▶ [WORK ORDER]
Work out how many lines in the records include the word "Sort", then answer with nothing but that number.
[Opening MATERIALS PROVIDED section]
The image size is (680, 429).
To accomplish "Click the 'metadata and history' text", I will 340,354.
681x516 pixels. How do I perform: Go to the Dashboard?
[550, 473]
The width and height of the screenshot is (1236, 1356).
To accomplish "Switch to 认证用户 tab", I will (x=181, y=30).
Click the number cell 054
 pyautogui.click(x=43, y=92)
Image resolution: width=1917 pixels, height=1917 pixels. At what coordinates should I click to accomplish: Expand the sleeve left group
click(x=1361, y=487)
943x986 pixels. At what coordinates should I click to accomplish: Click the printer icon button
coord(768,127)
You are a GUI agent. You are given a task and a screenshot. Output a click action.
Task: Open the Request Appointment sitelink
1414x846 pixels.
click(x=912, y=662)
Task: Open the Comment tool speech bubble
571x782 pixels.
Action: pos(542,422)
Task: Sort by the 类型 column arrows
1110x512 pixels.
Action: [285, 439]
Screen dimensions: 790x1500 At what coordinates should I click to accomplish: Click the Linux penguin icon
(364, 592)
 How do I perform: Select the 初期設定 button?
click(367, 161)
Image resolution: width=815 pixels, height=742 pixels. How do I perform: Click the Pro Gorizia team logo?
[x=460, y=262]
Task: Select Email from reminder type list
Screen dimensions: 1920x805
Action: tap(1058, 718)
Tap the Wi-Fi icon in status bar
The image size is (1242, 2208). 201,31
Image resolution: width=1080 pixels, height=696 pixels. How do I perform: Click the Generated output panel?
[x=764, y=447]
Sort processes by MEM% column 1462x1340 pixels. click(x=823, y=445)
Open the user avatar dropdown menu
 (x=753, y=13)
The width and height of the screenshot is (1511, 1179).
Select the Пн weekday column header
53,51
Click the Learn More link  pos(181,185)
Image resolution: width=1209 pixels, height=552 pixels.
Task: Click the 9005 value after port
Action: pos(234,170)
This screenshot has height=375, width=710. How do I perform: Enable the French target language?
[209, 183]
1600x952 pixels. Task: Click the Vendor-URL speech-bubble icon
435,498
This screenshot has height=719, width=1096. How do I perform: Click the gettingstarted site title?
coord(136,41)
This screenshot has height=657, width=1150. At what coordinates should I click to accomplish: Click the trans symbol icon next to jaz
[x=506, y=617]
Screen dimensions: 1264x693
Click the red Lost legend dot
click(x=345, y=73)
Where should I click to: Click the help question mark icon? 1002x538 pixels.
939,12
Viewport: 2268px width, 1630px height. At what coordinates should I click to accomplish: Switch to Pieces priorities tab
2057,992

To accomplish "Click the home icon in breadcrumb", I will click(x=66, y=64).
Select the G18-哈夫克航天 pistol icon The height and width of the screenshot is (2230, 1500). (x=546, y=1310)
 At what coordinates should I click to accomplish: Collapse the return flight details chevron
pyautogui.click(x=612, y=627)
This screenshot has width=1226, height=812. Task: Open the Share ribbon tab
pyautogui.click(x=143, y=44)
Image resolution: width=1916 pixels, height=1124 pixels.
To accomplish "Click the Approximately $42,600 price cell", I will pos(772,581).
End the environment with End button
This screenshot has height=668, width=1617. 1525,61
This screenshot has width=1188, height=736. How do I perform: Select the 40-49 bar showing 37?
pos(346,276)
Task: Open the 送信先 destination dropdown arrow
[Closing MATERIALS PROVIDED section]
▶ [ANSWER AREA]
2